**Task directions:** Please filter the listing below and copy out the lines that hold "screenshot".

**Data shown:**

-------------------------

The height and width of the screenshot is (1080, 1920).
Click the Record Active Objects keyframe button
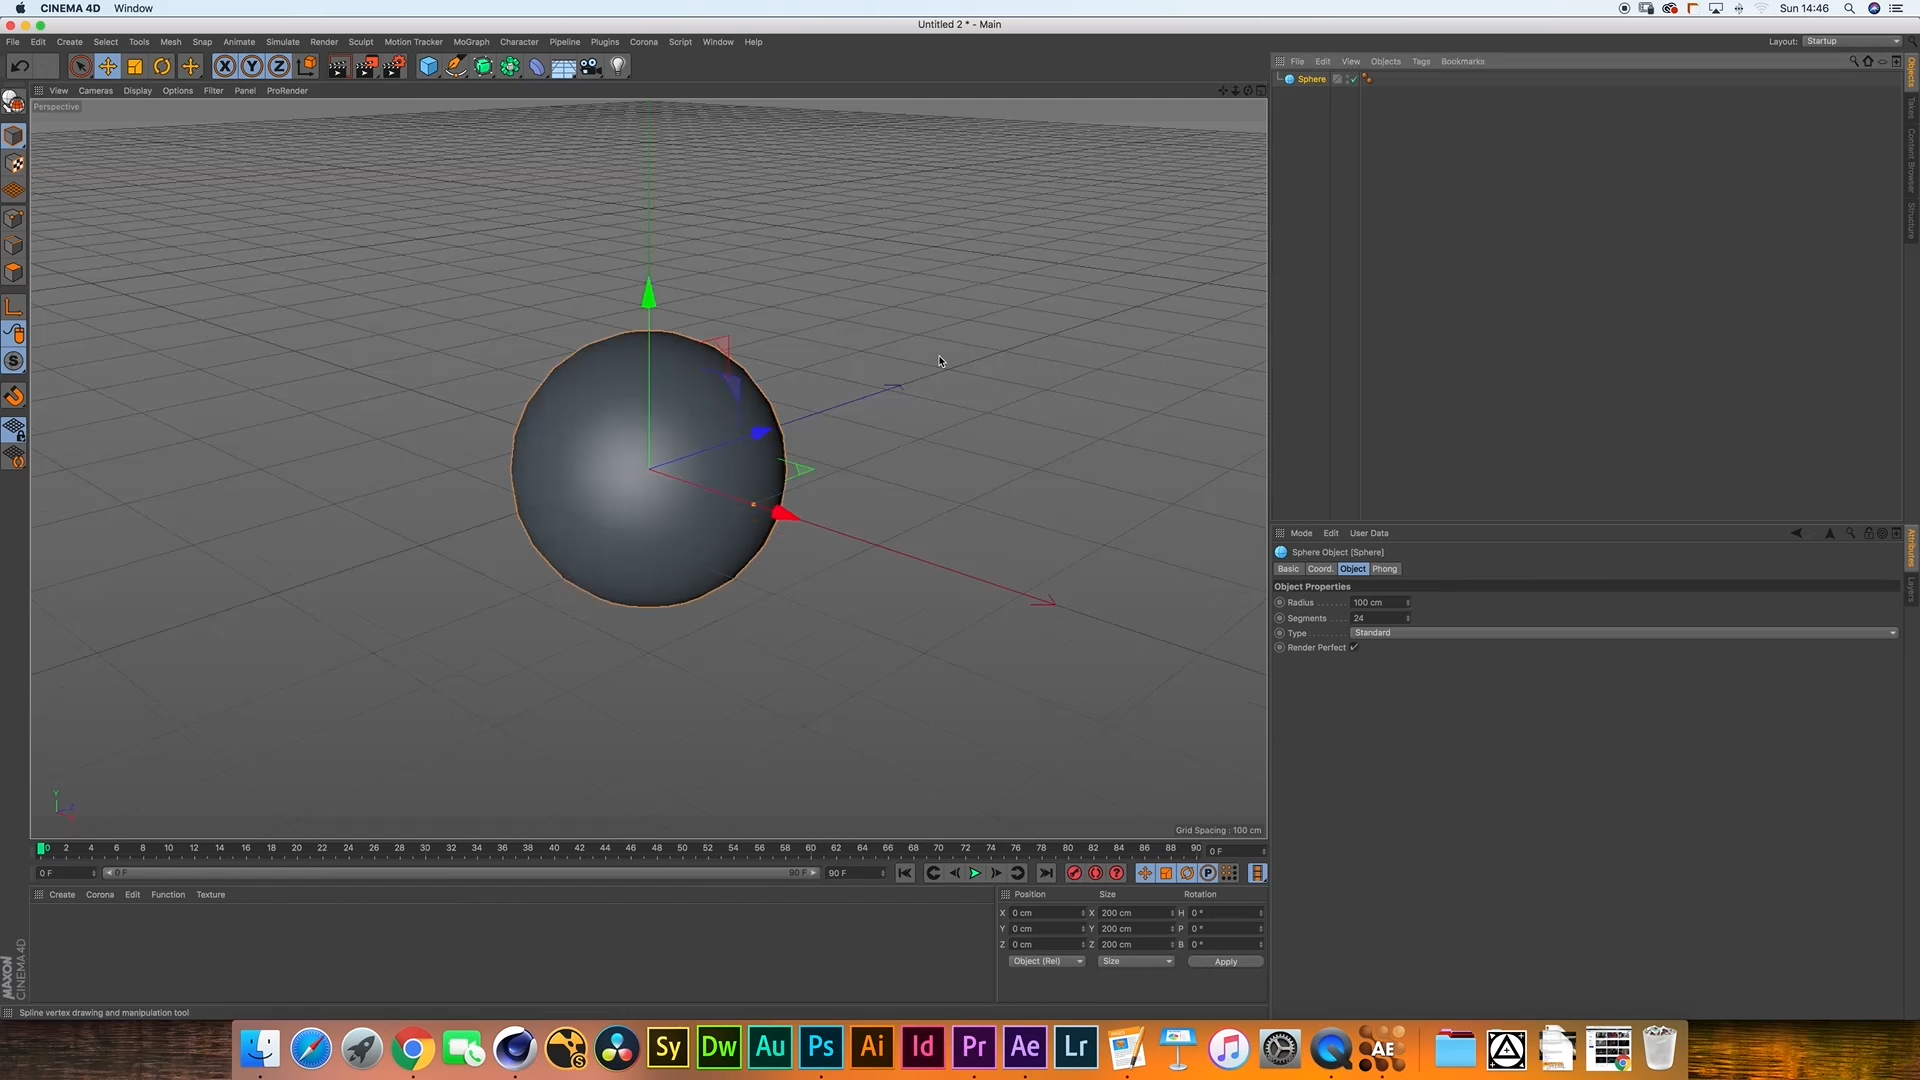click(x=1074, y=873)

-------------------------

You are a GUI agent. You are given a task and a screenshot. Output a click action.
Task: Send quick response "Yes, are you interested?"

-------------------------

**Task answer:**
The height and width of the screenshot is (1080, 1920).
You are a GUI agent. You are given a task and a screenshot. Output a click action.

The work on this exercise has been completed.